Over the last week I’ve been reading the docs of various React animation libraries to try and figure out their respective strengths weaknesses, their styles and learn more about the React ecosystem.

React Move : Animating lists and states

React Move looks very interesting. The docs are a bit hard to navigate, though rather short, but I think it can be a very effective library to do simple and complex animations on single elements or lists…

Some of its features are based on D3.js which I guess is a good thing… The examples in the docs are varied, it seems to work well with components and SVGs… Lots of good things !

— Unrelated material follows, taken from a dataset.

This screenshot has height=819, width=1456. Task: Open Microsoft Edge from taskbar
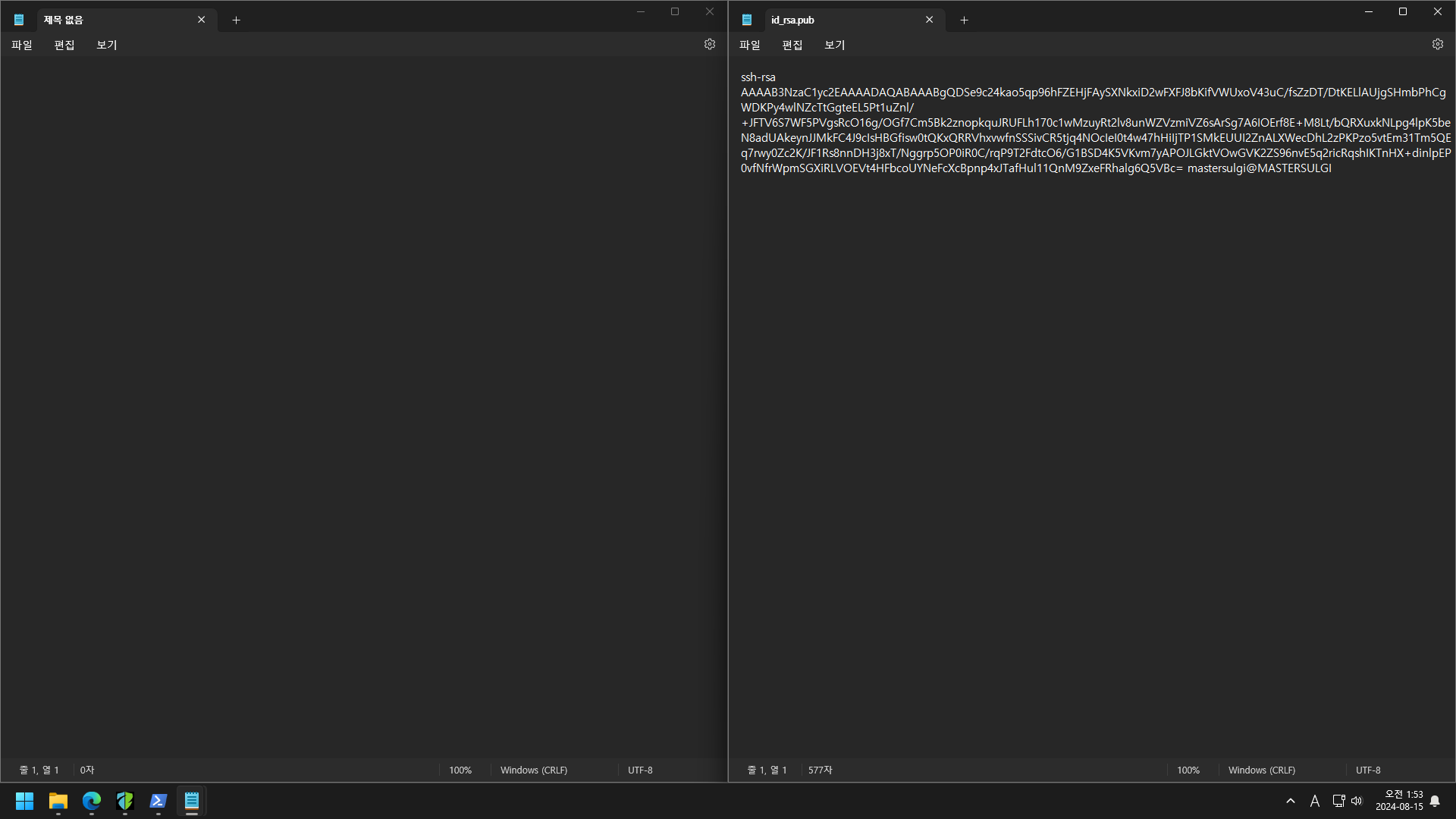pyautogui.click(x=92, y=801)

React Motion : the hardest docs of all

React Motion is mentioned everywhere someone asks about animation in React so I had to give it a go. The first contact didn’t go so well though, as the docs are very hard to understand… It really is just the documentation, no form of tutorial or get started to be found, which made it quite a bad experience…

That being said, it has the potentiel to do very powerful things, and I think it deserves to be looked into but I’m not spending more time on the docs, I’ll find some nice and clear tutorial and learn from that instead !

Velocity React : Simply doing simple things

I’d heard of Velocity but didn’t get to use it in a project before. But from what I could tell, I thought it might enable writing sequences of animations effortlessly, so I had good hopes for this one… Let’s say I was a bit disappointed.

Overall it looks like it makes it very easy to do very simple things, and not much more… Well I exaggerate, it’s possible to do more complex animations, but overall it feels like Velocity React is excellent for things I’d probably want to do with CSS Transitions instead…

At some point I’ll try and learn more about it to maybe revisit my opinion, but for now Velocity React has lost interest !

Animated : Another good candidate

Unlike the other libraries, Animated had a good and long tutorial, which I couldn’t even finish reading in 15 minutes. I didn’t really click with it : I looks really nice but it’s unclear how it really works in my mind, especially when it comes to more complex topics like sequencing animations, dealing with timings and things like that.

Animated leaves me with mixed feelings : I didn’t understand it as well as I would have liked in 15 minutes, but I can tell it’s powerful and deserves more time… I guess finding a guide and playing with it is the logical next step !

React GSAP : The Timeline

I didn’t write a review for it as I’ve been using it at work for about 2 months now, liking it so far. Unlike the other libraries, it’s not declarative, it provides methods and component lifecycle events to add animations and manages them.

What made me chose this one is the fact that it’s based on GSAP which features Timelines are a way to sequence animations and transitions of various elements.

I’m quite happy with it, I haven’t had to deal with complex use cases so far, like canceling playing animations or rewinding them, but for what I have worked on so far, it’s great but it doesn’t feel React-like…

React Animejs : Out of date

I’d found this one, not well-known but it looked promising… Turns out it hasn’t been maintained in 2 years or so… So I just dropped it…

Not much else to say about it.

Conclusion

Lots of good libraries and only spending 15 minutes with each is of course not enough to form opinions. I don’t think I’ll be looking at Velocity React more for now, but React Move, React Motion and Animated all look promising.

I think now the next step is to find a tutorial for each (a good one) and spend 1 to 2 hours learning and playing with them. In the meantime I’ll design some benchmark animations to then try and replicate them with each framework.